→ Given text:
▼

UC researchers try to make biofuel in tobacco plants

May 1, 2013

UC researchers are testing tobacco's potential to be genetically modified in order to produce biofuel, reported Louis Sahagun in the Los Angeles Times' ScienceNow blog.

“The beauty of our proposal is that carbon dioxide emitted into the atmosphere as a byproduct of combustion of these bio-fuels would be captured again by tobacco plants and, through the natural process of photosynthesis, be converted back into fuel," said Anastasios Melis, professor in the Department of Plant and Microbial Biology at UC Berkeley.

Peggy G. Lemaux, UC Cooperative Extension specialist, Melis and Krishna Niyogi, Agricultural Experiment Station faculty in the Department of Plant and Microbial Biology at UC Berkeley, are lead researchers in the project.

▲

(Stored records)
▼

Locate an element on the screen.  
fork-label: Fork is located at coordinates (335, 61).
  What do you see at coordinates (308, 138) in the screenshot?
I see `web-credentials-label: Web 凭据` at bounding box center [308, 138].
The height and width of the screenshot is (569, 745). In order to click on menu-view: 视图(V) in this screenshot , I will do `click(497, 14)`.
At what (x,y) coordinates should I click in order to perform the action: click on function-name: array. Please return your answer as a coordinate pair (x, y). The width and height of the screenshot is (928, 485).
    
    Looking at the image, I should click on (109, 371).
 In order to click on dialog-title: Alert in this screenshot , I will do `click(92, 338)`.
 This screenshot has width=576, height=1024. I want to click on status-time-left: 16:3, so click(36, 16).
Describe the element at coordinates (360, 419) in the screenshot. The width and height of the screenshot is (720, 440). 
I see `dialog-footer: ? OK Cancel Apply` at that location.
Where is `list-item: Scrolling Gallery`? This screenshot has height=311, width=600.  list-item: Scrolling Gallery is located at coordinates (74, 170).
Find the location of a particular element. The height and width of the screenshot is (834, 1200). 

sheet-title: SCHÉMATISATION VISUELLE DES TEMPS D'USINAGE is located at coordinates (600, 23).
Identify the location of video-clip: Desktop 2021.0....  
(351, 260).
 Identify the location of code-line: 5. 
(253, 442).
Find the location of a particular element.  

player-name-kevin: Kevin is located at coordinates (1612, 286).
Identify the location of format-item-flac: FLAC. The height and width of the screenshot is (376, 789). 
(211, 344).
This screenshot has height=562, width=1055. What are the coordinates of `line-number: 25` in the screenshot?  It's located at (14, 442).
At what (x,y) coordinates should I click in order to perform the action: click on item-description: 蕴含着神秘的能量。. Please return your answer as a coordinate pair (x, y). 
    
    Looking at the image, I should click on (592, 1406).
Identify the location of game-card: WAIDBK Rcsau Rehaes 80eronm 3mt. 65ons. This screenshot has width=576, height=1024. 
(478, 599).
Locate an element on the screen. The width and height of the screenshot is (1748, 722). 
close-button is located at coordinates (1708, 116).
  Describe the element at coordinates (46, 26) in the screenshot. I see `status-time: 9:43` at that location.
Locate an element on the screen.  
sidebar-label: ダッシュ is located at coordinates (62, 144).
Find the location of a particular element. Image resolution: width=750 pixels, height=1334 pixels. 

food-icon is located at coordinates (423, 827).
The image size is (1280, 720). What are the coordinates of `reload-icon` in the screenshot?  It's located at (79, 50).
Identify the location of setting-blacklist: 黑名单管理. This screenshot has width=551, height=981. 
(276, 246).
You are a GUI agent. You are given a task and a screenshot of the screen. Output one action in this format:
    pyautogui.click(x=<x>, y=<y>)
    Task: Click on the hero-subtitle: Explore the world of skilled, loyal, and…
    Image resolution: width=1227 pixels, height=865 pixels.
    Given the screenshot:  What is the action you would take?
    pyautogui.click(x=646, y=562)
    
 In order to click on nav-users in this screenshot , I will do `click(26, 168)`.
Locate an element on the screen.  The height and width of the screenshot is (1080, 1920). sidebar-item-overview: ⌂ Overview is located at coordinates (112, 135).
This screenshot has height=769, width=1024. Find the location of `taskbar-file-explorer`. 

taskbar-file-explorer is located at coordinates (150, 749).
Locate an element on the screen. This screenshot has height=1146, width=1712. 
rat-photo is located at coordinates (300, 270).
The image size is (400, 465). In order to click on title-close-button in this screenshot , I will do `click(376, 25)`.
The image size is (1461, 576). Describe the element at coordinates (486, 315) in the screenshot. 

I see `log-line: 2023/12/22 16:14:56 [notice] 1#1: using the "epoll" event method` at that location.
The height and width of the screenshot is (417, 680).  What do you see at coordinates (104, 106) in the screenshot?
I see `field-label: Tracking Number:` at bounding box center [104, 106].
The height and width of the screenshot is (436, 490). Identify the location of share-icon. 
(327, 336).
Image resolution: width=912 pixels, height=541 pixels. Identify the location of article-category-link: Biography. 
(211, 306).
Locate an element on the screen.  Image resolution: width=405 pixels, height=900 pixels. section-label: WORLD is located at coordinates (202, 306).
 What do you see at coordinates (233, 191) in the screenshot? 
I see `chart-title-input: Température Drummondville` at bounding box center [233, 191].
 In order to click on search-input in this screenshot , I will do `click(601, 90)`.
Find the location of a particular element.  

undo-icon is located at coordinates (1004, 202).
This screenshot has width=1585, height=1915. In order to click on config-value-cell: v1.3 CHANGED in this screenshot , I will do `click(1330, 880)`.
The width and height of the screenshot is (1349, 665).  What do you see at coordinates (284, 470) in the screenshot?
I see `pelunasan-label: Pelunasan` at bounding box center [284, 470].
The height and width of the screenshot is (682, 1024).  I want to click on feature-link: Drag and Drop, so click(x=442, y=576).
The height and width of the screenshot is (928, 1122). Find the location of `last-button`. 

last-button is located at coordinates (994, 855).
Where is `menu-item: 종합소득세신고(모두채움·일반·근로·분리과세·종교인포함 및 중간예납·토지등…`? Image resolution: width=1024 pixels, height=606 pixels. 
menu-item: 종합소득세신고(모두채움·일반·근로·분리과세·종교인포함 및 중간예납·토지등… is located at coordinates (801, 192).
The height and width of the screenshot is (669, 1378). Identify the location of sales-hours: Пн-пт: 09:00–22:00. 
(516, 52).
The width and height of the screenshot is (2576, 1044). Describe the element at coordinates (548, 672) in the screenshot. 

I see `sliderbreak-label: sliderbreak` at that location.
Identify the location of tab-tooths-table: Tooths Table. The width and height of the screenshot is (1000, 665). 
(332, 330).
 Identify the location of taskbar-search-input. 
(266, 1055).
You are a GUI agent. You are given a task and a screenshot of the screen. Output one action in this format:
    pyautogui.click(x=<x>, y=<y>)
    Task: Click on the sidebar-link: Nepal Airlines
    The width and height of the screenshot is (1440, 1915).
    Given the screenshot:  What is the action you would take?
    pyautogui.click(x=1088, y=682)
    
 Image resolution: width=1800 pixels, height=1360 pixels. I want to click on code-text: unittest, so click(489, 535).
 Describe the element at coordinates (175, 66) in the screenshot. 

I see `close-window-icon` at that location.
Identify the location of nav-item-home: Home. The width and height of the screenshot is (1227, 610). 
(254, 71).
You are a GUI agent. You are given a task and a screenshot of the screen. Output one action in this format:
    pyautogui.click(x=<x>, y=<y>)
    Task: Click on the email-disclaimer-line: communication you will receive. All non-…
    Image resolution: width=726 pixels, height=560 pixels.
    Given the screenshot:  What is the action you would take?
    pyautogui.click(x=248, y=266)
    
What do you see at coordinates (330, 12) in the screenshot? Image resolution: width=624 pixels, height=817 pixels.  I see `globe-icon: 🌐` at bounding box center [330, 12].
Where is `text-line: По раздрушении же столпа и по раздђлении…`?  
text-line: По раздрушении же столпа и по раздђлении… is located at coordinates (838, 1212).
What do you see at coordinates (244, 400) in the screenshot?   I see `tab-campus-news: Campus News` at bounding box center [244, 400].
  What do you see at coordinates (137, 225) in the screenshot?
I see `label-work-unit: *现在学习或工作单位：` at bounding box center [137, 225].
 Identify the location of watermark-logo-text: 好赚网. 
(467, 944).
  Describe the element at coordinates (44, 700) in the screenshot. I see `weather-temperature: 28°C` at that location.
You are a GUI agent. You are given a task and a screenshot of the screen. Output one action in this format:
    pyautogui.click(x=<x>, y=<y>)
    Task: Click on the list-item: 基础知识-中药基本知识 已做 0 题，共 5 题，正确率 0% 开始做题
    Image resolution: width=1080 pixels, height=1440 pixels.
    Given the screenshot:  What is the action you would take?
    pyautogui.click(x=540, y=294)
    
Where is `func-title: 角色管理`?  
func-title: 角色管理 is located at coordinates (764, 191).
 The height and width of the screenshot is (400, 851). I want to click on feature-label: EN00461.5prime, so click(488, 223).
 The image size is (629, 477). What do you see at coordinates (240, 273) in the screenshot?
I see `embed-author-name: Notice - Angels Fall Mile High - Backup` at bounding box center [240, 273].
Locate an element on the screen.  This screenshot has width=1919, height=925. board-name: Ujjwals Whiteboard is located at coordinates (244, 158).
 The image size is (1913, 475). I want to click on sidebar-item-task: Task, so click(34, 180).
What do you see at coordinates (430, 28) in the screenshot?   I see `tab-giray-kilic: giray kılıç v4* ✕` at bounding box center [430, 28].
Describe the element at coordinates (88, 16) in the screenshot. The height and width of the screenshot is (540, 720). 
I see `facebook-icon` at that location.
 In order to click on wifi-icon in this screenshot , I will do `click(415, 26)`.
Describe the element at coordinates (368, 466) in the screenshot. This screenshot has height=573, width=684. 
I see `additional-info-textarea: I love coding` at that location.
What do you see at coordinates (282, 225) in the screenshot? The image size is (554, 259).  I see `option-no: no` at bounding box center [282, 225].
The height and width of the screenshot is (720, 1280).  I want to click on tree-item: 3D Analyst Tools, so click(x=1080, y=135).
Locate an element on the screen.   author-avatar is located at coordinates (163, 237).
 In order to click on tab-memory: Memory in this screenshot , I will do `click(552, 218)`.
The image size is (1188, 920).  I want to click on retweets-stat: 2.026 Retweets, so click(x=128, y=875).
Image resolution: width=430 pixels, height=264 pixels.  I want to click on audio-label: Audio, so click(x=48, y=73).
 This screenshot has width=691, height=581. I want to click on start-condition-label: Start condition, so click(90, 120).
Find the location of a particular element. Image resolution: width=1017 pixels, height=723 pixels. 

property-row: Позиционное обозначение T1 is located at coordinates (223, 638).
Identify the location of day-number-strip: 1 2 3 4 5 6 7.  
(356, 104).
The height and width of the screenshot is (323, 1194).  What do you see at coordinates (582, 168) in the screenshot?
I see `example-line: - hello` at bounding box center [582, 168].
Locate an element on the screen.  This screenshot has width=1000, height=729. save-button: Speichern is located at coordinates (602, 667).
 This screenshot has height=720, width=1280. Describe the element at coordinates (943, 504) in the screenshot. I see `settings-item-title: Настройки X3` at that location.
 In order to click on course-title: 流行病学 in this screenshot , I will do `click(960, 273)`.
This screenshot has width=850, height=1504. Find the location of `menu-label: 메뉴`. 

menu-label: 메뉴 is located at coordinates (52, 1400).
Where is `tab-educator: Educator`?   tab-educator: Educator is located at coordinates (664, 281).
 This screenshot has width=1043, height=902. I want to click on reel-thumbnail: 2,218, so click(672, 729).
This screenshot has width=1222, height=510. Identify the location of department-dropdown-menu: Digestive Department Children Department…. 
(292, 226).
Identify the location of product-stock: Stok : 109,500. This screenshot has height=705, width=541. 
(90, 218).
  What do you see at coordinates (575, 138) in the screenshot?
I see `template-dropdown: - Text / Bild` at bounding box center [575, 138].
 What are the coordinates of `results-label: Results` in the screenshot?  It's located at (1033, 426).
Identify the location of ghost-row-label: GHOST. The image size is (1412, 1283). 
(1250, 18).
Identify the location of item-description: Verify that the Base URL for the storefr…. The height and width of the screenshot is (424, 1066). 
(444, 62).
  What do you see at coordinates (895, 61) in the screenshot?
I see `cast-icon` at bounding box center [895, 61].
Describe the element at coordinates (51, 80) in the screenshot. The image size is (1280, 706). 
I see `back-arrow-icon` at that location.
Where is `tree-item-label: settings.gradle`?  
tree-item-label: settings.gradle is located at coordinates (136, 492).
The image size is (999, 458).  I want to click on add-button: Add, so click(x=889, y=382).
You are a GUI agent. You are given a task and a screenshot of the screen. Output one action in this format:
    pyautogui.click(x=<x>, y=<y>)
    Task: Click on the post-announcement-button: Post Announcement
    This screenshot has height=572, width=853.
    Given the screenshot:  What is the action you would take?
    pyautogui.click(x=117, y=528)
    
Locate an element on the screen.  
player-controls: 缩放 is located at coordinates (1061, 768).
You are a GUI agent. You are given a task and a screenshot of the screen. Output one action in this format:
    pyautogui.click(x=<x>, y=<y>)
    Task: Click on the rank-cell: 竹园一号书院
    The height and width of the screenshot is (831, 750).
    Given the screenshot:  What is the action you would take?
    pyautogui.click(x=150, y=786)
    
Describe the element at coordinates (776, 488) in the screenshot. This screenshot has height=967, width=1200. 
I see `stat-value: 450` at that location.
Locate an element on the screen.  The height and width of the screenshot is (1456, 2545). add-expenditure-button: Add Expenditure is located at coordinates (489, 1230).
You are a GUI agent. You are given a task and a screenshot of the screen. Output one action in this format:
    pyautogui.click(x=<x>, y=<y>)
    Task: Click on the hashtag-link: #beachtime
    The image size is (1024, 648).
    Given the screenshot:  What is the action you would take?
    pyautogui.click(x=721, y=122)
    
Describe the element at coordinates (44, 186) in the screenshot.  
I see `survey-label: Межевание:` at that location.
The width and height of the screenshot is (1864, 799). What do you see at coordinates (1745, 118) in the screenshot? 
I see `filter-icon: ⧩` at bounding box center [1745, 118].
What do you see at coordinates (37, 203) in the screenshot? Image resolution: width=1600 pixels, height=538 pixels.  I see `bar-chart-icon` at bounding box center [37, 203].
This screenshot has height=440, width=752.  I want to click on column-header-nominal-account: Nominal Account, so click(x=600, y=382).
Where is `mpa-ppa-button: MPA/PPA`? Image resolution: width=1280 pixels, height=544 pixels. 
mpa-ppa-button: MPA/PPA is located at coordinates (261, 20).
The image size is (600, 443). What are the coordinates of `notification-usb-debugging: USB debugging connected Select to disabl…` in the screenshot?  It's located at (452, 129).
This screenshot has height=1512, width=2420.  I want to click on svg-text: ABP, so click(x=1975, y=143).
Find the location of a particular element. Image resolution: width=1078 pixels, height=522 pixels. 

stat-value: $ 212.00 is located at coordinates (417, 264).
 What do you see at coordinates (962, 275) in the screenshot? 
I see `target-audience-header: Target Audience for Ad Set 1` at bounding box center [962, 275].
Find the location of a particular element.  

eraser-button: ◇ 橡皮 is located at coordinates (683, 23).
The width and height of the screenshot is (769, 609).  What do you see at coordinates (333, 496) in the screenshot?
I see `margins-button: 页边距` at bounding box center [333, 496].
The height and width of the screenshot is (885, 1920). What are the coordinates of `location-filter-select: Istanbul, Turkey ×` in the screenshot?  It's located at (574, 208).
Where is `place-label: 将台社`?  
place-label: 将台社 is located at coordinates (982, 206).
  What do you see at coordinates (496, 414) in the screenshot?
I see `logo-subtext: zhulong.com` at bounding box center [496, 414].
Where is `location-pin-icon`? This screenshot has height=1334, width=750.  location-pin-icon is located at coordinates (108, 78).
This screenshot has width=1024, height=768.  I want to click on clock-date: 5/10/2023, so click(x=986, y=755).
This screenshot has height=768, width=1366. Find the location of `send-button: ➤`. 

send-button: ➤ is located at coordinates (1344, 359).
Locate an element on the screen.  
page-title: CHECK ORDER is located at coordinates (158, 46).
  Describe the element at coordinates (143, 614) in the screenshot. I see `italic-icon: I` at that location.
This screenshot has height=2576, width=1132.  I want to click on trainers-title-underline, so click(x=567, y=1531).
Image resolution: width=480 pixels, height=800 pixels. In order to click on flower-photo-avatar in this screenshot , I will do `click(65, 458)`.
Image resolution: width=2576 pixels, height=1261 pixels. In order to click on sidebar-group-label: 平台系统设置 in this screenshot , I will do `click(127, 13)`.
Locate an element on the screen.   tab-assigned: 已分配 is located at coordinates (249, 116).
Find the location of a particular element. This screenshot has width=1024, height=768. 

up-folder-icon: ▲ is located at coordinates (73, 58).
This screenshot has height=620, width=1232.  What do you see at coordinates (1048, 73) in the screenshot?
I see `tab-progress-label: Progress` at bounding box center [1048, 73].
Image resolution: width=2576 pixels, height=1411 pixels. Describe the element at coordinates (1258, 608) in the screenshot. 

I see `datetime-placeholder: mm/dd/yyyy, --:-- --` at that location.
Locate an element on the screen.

▲

→ What you will do: Carry on the article about UC researchers making biofuel in tobacco plants from the point where it stops. The records have nothing to do with the tobacco biofuel article.

→ Answer below:
For more information and a video growing biofuel in tobacco leaves, see the UC Green Blog.

Additional coverage:

Lemaux and Eduardo Blumwald, professor in the Department of Plant Sciences at UC Davis, were interviewed about biotechnology for a program that will air on the Bay Area’s KQED Channel 9 at 7:30 p.m. May 8. Lemaux and Blumwald will also participate in a "Google Hangout" at 11 a.m. May 8.